DOCUMENT CATEGORY: Runbook SCOPE: Infrastructure health validation PURPOSE: Validate cluster infrastructure health before performance testing MASTER REFERENCE: Microsoft Learn - Health Service

Status: Active


Overview

This step performs comprehensive infrastructure validation before proceeding to performance testing.
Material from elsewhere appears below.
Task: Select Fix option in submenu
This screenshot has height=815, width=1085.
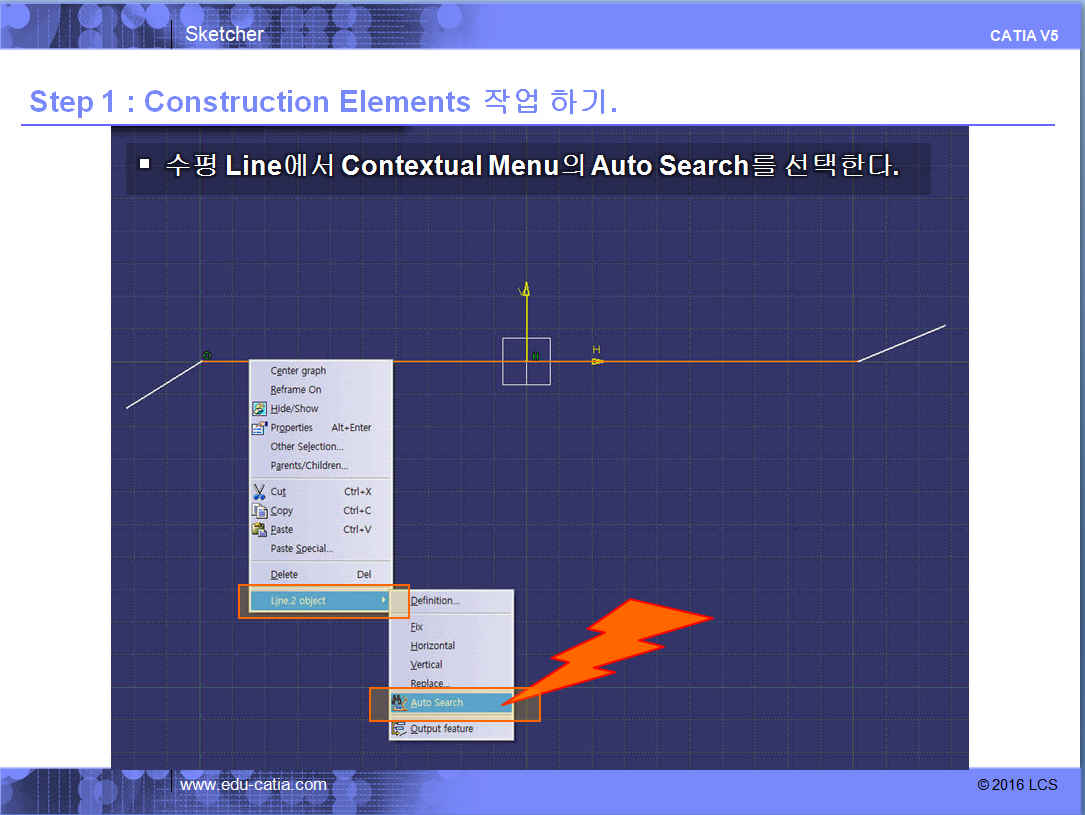Action: (417, 627)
All validation results are captured in a report for the customer handover package.

Prerequisites

  • Azure Local cluster deployed and accessible
  • Administrative credentials available
  • PowerShell 5.1+ or PowerShell 7

Variables from variables.yml

Variable PathTypeDescription
platform.cluster_nameStringCluster name used in validation report headers
compute.nodes[].nameStringNode hostnames for per-node health checks
networking.management.gatewayStringDefault gateway IP for connectivity tests
networking.management.dns_serversArrayDNS server IPs for resolution validation

Report Output

Validation results are saved to:

\\<ClusterName>\ClusterStorage$\Collect\validation-reports\01-infrastructure-health-report-YYYYMMDD.txt

Part 1: Initialize Validation Environment

1.1 Create Report Directory and File

# Initialize variables
$ClusterName = (Get-Cluster).Name
$DateStamp = Get-Date -Format "yyyyMMdd"
$ReportPath = "C:\ClusterStorage\Collect\validation-reports"
$ReportFile = "$ReportPath\01-infrastructure-health-report-$DateStamp.txt"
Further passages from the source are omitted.